Photoshop animation of glasses from C4D

Animation in After Effects

Most of the animation was done in After Effects by importing the Photoshop and Adobe Illustrator files into it. For the textures, I used a lot of layer blend modes, track mattes, masks and pre-comps with preserve underlying transparency checked on the texture layers. The Ray Dynamic Texture plug in was very helpful. Jake Bartlett, the main teacher of Explainer Camp, also shared some excellent animation tips and tricks.

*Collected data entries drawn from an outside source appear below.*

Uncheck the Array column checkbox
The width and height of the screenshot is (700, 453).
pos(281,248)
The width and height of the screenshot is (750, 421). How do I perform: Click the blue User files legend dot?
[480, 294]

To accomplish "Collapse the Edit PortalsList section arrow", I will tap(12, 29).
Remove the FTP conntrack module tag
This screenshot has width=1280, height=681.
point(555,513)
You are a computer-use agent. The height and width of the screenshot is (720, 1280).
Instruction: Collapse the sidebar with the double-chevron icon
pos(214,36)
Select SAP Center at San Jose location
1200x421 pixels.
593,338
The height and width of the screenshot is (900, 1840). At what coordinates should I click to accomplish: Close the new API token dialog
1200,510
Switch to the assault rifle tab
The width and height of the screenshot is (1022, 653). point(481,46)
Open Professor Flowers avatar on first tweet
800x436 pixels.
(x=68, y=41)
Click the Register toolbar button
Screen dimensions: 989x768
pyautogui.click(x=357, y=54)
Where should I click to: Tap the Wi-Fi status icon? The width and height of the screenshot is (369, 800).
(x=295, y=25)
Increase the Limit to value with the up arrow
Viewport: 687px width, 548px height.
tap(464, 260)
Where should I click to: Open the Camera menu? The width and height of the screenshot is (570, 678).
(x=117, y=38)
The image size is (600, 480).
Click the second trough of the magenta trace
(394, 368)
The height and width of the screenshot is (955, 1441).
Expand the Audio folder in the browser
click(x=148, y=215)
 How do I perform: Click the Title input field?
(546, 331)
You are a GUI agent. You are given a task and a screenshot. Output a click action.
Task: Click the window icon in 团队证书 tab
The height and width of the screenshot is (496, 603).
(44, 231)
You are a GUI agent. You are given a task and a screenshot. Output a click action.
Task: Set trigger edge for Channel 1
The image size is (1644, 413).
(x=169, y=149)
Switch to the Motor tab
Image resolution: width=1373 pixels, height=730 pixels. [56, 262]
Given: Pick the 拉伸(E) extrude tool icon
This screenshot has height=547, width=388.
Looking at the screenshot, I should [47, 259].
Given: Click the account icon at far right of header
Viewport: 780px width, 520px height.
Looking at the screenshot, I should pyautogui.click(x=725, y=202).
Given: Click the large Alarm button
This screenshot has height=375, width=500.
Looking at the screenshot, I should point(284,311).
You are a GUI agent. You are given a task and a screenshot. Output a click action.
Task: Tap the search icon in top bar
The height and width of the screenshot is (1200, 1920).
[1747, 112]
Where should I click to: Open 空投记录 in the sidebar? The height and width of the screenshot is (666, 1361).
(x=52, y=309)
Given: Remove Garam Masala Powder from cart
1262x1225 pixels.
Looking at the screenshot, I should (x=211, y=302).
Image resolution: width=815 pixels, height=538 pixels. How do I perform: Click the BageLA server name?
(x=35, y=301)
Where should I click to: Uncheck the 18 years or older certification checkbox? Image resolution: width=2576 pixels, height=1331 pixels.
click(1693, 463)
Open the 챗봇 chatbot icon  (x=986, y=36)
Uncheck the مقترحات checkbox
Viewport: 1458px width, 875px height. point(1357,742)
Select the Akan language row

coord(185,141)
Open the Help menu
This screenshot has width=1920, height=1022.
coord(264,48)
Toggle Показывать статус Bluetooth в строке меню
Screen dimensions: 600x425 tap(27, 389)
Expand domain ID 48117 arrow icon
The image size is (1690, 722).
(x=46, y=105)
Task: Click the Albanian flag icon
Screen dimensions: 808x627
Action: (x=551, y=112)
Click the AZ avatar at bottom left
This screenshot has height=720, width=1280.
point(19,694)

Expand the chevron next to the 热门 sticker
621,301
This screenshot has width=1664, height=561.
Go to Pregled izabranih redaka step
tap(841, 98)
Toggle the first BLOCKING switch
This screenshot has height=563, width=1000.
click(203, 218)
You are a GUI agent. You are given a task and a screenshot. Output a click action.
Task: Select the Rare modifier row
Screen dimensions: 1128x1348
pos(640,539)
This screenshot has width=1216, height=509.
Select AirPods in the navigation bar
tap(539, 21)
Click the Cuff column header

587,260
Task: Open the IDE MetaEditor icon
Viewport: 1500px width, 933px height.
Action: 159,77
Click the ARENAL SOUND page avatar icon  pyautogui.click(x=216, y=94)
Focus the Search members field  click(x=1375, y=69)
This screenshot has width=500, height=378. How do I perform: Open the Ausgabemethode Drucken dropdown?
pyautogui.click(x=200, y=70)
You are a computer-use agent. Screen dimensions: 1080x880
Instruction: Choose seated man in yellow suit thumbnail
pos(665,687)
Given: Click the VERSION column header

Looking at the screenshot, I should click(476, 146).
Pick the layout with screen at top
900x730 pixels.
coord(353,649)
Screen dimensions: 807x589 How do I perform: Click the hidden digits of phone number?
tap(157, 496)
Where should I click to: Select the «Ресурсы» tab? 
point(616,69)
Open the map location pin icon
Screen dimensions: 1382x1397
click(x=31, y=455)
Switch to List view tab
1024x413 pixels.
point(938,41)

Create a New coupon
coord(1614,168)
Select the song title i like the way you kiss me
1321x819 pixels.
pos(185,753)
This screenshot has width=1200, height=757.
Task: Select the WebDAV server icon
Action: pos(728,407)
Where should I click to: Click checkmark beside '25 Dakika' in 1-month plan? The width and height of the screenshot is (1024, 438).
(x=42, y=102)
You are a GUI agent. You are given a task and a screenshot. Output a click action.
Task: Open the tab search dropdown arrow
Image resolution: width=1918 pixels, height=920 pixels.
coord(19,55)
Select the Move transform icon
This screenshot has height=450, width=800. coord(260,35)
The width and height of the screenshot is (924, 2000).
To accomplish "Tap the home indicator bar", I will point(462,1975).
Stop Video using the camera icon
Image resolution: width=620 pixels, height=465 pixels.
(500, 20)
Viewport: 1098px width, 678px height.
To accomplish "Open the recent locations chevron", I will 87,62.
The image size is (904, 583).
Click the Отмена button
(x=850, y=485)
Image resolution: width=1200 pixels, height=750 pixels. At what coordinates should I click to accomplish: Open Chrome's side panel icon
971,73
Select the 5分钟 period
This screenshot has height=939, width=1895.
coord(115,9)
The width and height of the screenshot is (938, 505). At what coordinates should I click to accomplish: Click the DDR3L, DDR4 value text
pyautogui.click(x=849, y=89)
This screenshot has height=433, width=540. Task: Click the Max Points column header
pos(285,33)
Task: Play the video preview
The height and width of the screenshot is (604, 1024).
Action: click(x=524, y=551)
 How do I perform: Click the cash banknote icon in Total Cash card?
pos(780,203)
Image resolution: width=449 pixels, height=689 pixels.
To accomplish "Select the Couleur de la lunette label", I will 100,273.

Veruna animation in After Effects Veruna animation in After Effects lighting and texture

Music and Sound Effects

I mixed the music and sound effects in Adobe Premiere as it offers more sound editing tools than After Effects. The song was bought from Premium Beat and the sound effects are from the Adobe Library. The Explainer Camp course included some excellent tutorial videos on working with music, sound effects and recording your own voiceovers as well as directing professional voiceover artists. I didn’t hire a professional voiceover artist for this project as it’s a personal / study project, so please excuse my amateur voice. The School of Motion course does include a pro voiceover for each of the project briefs but I had set the tone and timings with my voice so kept this track.

Editing in Premiere

I had a few revisions and things to fix in post. So I used Premiere for this to save having export the whole animation each time. With all the textures and a bit of 3D, it was a pretty beastly project file so took an hour or so to render. So I just rendered the animation sections that needed revising and popped them into Premiere. Then I exported it, uploaded to the internet and wrote this!

Time

The beta Explainer camp course ran from 23 Oct 2017 – 12 Jan 2018. You can read about the course schedule here. I had completed most of the animation by the end of the course but that pesky C4D glass scene took me a long time (including the time spent avoiding it). So I finished the animation in late April 2018. I was mostly working on it in evenings after client project work during the day.

Overall, I feel glad that I accomplished what I set out do and learned a lot along the away. There’s still lots more I wish to improve on but sometimes done is better than perfect!

The School of Motion course was incredible quality (as is typical of their content!), full of knowledge and the teachers were helpful and attentive. I’ve applied a lot of what I learned from Explainer Camp to my client projects and I’m already seeing an increase in efficiency and clients have responded positively too. I’m also able to demonstrate a wider range of animation styles and techniques to my clients. A huge thanks to School of Motion, the teachers and my class mates for their knowledge, advice and motivation.